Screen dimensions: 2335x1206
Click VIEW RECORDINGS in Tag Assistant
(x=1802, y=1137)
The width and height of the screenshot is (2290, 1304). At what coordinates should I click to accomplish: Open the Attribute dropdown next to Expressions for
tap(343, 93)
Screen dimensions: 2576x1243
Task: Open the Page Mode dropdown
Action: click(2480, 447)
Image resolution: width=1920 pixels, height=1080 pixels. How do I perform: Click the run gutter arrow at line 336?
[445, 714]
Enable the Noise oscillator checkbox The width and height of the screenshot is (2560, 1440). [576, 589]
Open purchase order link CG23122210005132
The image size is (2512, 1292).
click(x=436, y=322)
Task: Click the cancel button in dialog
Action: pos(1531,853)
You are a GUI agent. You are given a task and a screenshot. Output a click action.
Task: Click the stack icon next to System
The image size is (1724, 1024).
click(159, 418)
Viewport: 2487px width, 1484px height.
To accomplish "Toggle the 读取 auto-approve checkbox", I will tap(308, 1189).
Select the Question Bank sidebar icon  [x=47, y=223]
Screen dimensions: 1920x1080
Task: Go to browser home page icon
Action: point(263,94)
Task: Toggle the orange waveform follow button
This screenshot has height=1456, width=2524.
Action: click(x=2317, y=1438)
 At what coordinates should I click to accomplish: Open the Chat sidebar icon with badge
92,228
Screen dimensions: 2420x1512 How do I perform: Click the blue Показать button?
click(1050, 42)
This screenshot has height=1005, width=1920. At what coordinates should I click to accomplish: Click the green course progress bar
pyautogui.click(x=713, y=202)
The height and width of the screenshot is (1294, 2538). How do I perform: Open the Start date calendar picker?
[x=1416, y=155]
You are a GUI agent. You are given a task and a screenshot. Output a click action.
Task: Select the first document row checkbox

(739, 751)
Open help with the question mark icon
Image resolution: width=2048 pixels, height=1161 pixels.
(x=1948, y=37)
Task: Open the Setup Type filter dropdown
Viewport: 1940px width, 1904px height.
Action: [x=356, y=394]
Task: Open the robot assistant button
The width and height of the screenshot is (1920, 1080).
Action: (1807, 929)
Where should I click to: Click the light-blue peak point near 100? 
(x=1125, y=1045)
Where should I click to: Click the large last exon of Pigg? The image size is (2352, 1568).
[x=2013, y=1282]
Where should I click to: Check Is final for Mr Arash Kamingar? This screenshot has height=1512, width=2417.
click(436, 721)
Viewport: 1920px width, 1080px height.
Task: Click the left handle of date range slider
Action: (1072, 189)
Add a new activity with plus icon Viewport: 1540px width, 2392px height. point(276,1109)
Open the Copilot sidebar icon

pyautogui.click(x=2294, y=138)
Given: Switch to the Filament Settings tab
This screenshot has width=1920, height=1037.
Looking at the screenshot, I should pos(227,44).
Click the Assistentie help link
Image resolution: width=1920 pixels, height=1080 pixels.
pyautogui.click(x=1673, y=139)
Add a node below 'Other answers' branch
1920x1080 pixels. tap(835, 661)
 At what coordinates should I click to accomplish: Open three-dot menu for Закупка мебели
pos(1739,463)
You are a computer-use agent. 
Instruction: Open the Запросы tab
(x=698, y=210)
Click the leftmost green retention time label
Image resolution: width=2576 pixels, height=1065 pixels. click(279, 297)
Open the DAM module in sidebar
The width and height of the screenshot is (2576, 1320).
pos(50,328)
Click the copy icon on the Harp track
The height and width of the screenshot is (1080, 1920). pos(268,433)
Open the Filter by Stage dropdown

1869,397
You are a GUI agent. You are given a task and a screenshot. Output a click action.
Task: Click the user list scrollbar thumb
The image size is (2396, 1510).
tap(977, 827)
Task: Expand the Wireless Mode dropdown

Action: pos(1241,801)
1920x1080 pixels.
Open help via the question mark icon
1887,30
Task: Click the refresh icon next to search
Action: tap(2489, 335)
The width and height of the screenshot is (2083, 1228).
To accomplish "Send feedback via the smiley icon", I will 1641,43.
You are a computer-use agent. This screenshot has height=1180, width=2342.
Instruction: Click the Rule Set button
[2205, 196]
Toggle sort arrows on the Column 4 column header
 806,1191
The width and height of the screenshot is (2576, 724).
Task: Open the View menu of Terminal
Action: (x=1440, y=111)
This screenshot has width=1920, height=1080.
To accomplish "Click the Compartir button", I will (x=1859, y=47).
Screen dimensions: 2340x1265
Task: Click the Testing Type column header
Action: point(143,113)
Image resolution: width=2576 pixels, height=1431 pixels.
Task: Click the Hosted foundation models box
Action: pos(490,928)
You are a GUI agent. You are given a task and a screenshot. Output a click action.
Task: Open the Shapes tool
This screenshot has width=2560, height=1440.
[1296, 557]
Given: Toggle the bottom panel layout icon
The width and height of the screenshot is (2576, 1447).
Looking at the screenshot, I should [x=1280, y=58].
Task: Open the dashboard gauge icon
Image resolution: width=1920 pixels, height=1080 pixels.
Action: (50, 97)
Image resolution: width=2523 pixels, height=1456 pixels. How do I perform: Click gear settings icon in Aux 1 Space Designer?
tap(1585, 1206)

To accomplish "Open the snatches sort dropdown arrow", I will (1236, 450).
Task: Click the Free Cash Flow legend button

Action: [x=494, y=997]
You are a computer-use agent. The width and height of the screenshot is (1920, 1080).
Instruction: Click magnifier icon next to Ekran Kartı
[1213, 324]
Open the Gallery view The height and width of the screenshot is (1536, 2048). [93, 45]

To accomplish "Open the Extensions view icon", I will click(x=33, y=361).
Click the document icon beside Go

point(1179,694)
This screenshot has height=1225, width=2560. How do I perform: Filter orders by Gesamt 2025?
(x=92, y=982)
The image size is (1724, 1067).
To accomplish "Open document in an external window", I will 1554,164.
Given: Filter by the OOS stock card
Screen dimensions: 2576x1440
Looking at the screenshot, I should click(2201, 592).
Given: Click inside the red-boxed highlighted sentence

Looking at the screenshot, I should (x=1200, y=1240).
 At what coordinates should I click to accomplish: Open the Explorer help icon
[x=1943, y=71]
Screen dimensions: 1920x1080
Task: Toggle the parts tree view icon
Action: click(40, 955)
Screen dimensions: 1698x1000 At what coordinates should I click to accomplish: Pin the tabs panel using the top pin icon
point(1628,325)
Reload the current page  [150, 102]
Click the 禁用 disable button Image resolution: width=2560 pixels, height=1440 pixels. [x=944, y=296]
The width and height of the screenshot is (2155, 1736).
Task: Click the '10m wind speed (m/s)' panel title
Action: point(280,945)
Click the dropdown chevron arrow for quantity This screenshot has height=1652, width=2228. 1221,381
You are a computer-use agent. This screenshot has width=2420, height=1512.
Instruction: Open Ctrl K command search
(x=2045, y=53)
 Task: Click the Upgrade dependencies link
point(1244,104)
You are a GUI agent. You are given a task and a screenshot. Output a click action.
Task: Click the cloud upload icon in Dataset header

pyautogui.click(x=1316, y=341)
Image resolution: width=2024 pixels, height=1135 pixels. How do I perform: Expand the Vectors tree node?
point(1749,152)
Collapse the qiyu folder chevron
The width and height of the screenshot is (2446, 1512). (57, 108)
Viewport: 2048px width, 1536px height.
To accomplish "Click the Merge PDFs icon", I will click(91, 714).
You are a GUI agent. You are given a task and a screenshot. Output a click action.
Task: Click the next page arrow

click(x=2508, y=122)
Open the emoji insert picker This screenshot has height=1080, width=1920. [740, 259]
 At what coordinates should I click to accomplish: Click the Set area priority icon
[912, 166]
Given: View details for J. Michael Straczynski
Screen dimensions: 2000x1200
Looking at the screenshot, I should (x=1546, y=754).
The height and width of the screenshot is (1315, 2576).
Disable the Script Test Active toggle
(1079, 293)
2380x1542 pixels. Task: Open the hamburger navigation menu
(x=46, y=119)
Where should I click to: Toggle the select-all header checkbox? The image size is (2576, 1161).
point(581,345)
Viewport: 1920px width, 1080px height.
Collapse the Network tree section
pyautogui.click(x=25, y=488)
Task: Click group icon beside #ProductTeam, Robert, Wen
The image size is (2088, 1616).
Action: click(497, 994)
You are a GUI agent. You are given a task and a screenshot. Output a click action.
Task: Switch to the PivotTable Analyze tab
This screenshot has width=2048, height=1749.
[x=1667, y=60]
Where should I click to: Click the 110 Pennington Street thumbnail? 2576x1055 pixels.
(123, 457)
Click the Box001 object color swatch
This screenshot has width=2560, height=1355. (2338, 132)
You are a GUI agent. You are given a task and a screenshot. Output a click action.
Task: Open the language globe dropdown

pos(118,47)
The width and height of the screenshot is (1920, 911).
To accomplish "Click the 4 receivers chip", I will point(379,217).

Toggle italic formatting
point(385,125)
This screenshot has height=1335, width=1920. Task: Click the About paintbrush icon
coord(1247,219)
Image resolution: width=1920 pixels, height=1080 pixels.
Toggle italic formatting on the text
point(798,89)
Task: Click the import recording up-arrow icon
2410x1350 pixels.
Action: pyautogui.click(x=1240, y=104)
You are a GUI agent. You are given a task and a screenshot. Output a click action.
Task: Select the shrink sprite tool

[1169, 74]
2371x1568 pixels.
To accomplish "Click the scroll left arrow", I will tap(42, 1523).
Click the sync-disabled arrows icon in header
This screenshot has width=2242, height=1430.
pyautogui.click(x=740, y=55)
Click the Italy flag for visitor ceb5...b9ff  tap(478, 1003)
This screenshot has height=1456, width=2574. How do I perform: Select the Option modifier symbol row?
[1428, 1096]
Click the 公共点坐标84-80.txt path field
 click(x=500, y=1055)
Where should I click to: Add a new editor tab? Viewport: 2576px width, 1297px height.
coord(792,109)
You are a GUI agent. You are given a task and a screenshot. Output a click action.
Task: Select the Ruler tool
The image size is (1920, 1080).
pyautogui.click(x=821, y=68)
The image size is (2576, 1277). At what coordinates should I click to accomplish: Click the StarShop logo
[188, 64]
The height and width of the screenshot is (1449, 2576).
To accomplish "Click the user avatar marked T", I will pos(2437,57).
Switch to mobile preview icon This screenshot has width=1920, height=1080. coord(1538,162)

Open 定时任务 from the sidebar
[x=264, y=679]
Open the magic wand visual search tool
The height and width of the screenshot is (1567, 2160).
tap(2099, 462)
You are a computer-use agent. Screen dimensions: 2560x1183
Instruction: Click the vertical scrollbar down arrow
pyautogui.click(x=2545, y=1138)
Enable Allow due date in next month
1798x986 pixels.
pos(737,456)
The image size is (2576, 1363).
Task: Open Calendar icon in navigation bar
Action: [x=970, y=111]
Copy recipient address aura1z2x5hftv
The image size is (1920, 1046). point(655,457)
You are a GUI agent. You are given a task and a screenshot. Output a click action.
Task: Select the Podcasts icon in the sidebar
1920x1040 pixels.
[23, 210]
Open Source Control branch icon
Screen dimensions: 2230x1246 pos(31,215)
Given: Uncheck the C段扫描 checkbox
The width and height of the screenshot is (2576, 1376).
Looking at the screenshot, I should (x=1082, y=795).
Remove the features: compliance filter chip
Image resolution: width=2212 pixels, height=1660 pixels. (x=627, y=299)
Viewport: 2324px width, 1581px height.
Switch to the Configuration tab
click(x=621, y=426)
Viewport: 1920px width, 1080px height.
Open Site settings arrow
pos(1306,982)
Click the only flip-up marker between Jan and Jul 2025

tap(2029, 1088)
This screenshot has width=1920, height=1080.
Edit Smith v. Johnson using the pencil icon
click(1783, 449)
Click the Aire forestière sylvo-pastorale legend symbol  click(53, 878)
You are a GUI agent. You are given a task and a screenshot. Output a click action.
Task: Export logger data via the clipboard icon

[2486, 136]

....

### WORK TO BE COMPLETED
Search the listing above for the word "user", and copy every line that has it.

### ANSWER TO THIS TASK
Task: Click the user list scrollbar thumb
To accomplish "Click the user avatar marked T", I will pos(2437,57).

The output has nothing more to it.